Module topicnet.cooking_machine.models.topic_prior_regularizer

Expand source code
import numpy as np
import warnings
from .base_regularizer import BaseRegularizer


class TopicPriorRegularizer(BaseRegularizer):
    """
    TopicPriorRegularizer adds prior beta_t to every column
    in Phi matrix of ARTM model. Thus every phi_wt has
    preassigned prior probability of being attached to topic t.

    If beta is balanced with respect to apriori collection balance,
    topics become better and save n_t balance.

    """  # noqa: W291
    def __init__(self, name, tau, num_topics=None, beta=1):
        """

        Parameters
        ----------
        name : str
            Regularizer name
        tau : float
            Regularizer influence degree
        num_topics : int
            Number of topics for uniform sampling
        beta : float or list or np.array
            Prior for columns of Phi matrix (Default value = 1)

        """
        super().__init__(name, tau)

        beta_is_n_dim = isinstance(beta, (list, np.ndarray))
        if beta_is_n_dim and (num_topics is not None) and len(beta) != num_topics:
            raise ValueError('Beta dimension doesn\'t equal num_topics.')
        if num_topics is None and not beta_is_n_dim:
            warnings.warn('Num topics set to 1.')
            num_topics = 1

        if beta_is_n_dim:
            if np.sum(np.array(beta)) == 0:
                raise ValueError('Incorrect input beta: at least one value must be greater zero.')
            if np.min(np.array(beta)) < 0:
                raise ValueError('Incorrect input beta: all values must be greater or equal zero.')

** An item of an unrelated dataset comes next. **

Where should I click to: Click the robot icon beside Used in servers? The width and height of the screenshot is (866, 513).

            self.beta = np.array(beta)
            self.beta = self.beta / np.sum(self.beta)
        else:
            self.beta = np.ones(num_topics)

    def grad(self, pwt, nwt):
        grad_array = np.repeat([self.beta * self.tau], pwt.shape[0], axis=0)

        return grad_array


class TopicPriorSampledRegularizer(BaseRegularizer):
    """
    TopicPriorSampleRegularizer adds prior beta_t to every column
    in Phi matrix of ARTM model. Thus every phi_wt has
    preassigned prior probability of being attached to topic t.

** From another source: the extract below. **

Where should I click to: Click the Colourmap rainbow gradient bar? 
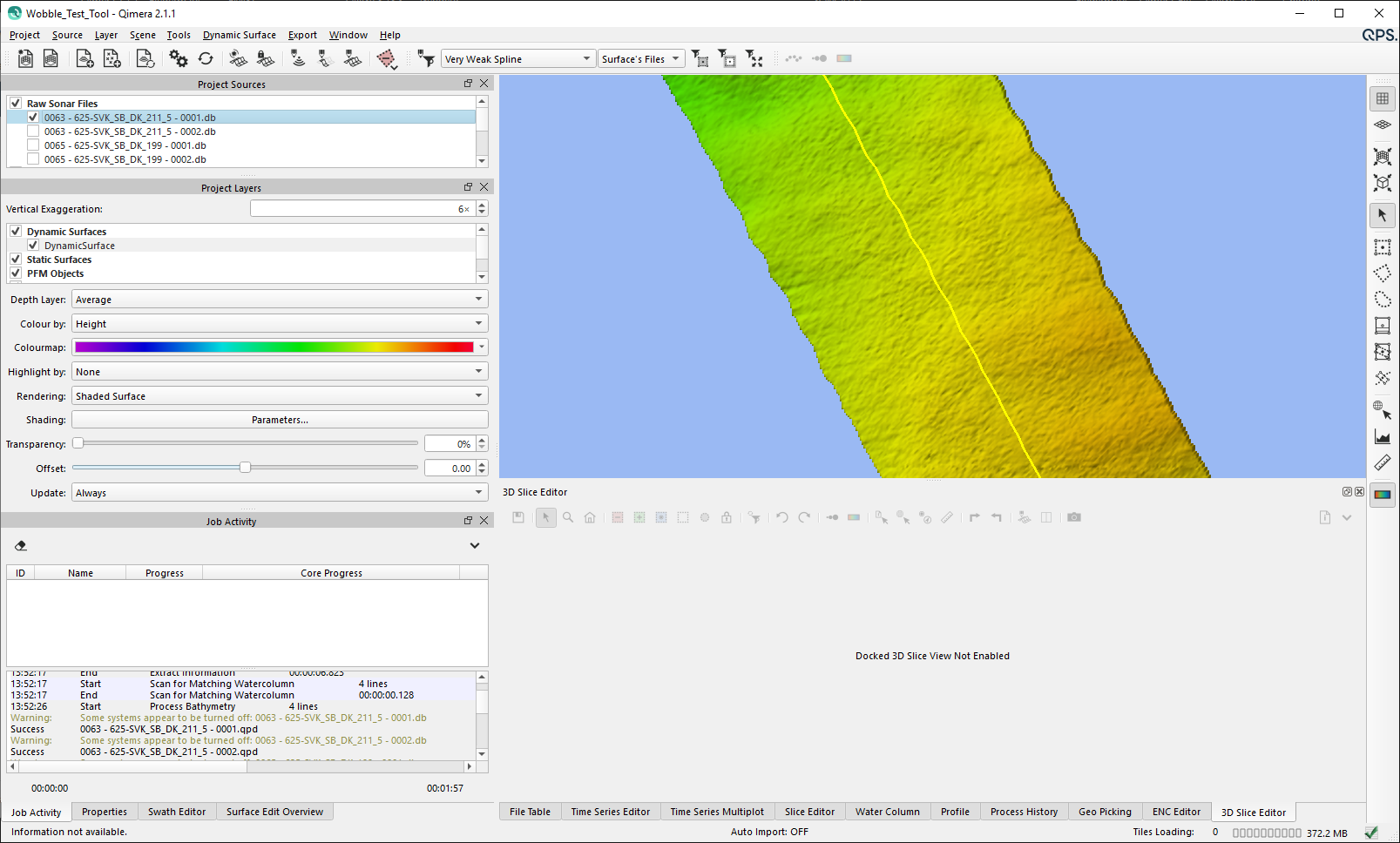274,347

    Beta vector is sampled from
    Dirichlet distribution with parameter beta_prior.
    By varying beta_prior one can apply different degrees of balance to model.
    Beta_prior influence:
        1 - fully random balance
        << 1 - uniform distribution of topics size
        >> 1 - highly unbalanced distribution of topics size

    If beta is balanced with respect to apriori collection balance,
    topics become better and save n_t balance.

    """  # noqa: W291
    def __init__(self, name, tau, num_topics=None, beta_prior=(), random_seed=42):
        """

        Parameters
        ----------
        name : str
            Regularizer name
        tau : float
            Regularizer influence degree
        num_topics : int
            Number of topics for uniform sampling
        beta_prior : list or np.array
            Prior for Dirichlet distribution to sample beta parameter
        random_seed : int
            Random seed for Dirichlet distribution (Default value = 42)

        """
        super().__init__(name, tau)

        if num_topics is None and len(beta_prior) == 0:
            warnings.warn('Num topics set to 1.')
            num_topics = 1

        beta_prior_is_n_dim = isinstance(beta_prior, (list, np.ndarray))
        if len(beta_prior) != 0 and beta_prior_is_n_dim:
            if np.sum(np.array(beta_prior)) == 0:
                raise ValueError(
                    'Incorrect input beta_prior: at least one value must be greater zero.'
                )
            if np.min(np.array(beta_prior)) < 0:
                raise ValueError(
                    'Incorrect input beta_prior: all values must be greater or equal zero.'
                )

            self.beta = np.random.RandomState(random_seed).dirichlet(beta_prior)
        else:
            self.beta = np.random.RandomState(random_seed).dirichlet([1 for _ in range(num_topics)])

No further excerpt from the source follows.